▶ Task statement
The answer must consist solely of the lines from the line with "You are a computer-use" to the end of the data below, transcribed exactly and with no pictures.

Dataset entries:

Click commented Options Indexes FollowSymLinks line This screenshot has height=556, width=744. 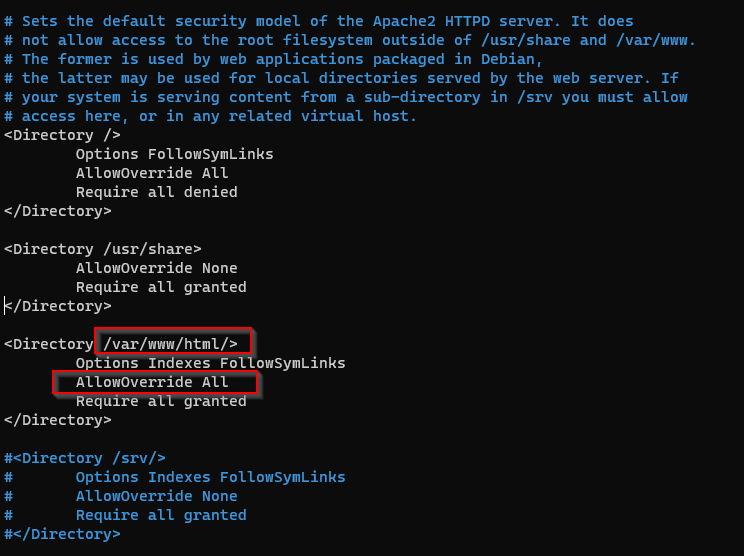(x=175, y=477)
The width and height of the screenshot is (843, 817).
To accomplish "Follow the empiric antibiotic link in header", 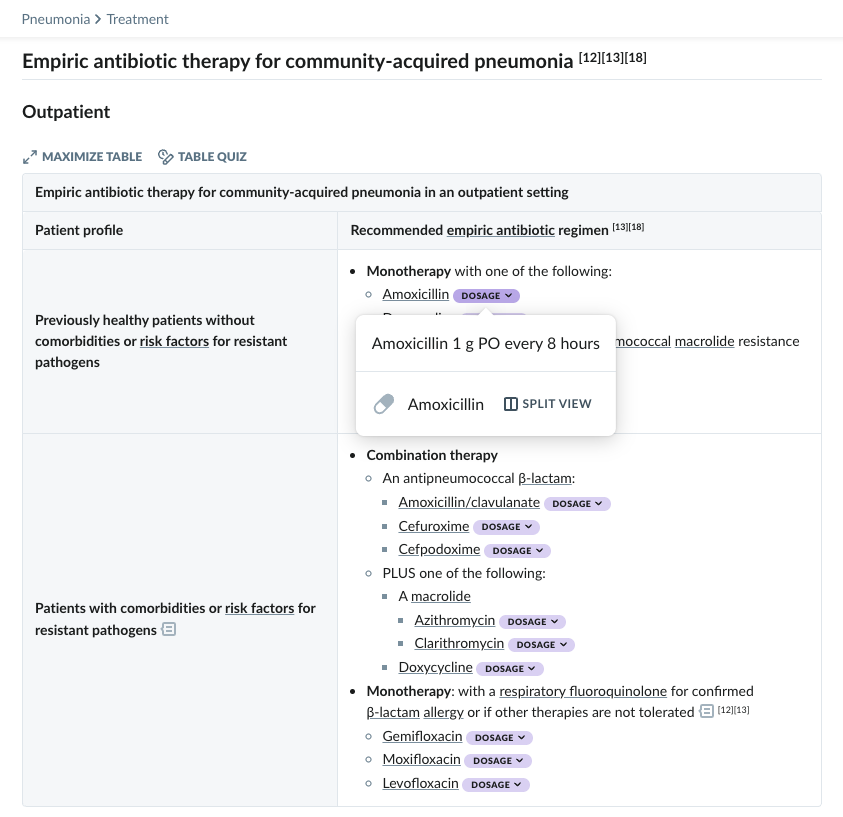I will (x=501, y=230).
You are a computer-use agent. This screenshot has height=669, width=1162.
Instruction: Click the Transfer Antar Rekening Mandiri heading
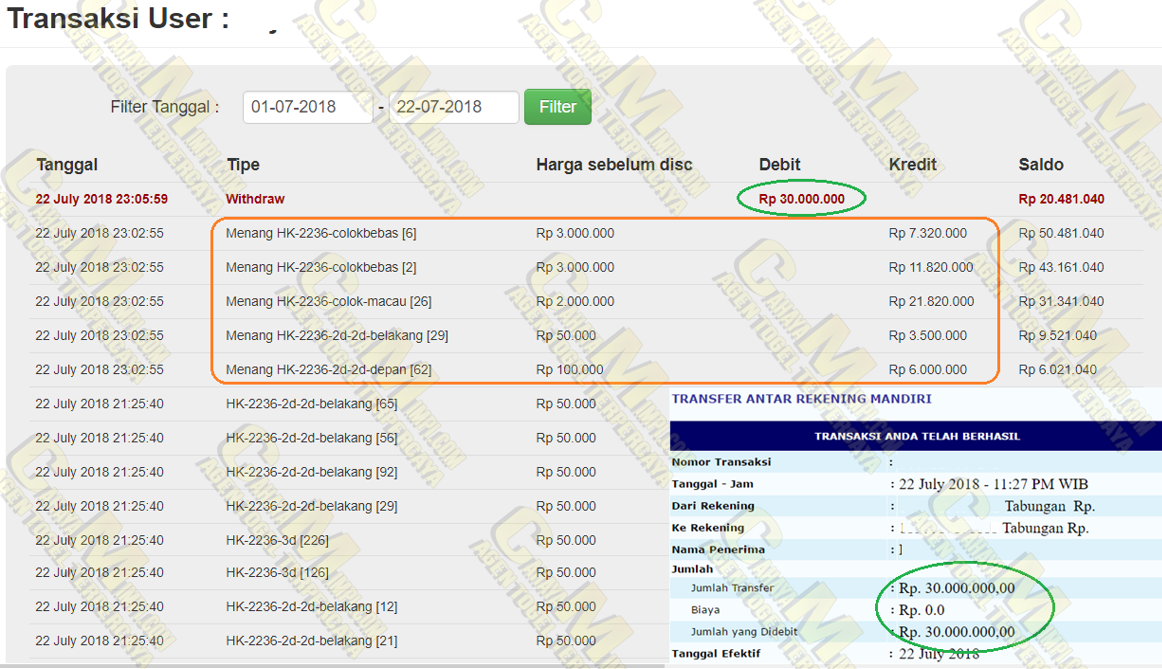[801, 399]
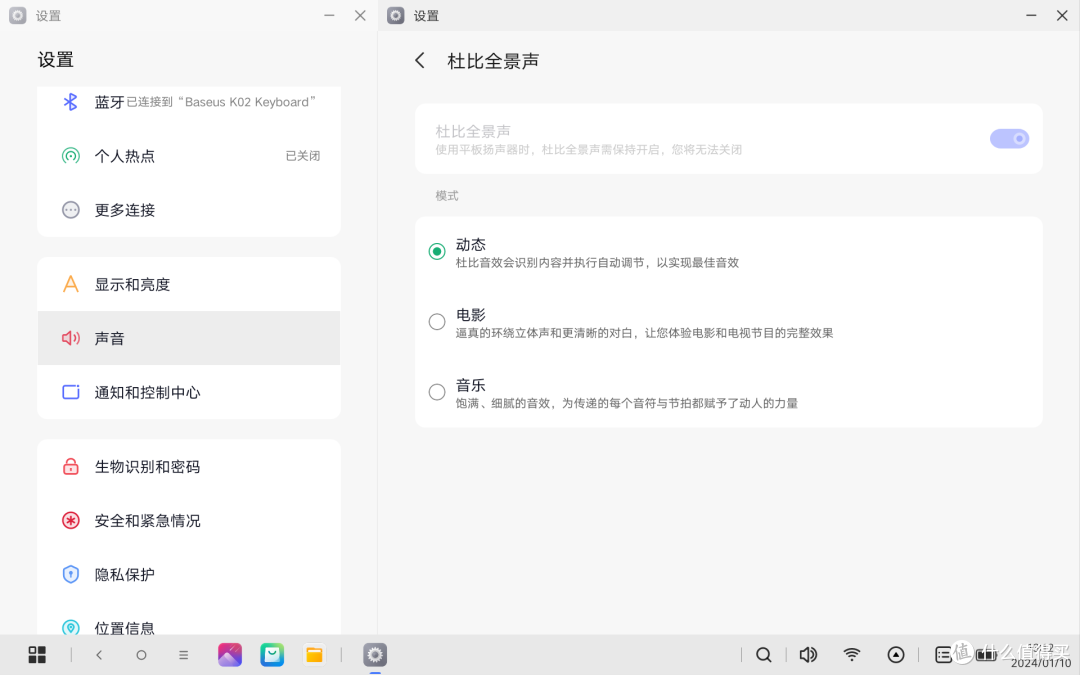1080x675 pixels.
Task: Open the 安全和紧急情况 icon
Action: [70, 520]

▶ Exercise answer
You are a computer-use agent. This screenshot has height=669, width=1162.
Instruction: Click the Transfer Antar Rekening Mandiri heading
[801, 399]
1080x675 pixels.
Task: Open the 安全和紧急情况 icon
Action: [70, 520]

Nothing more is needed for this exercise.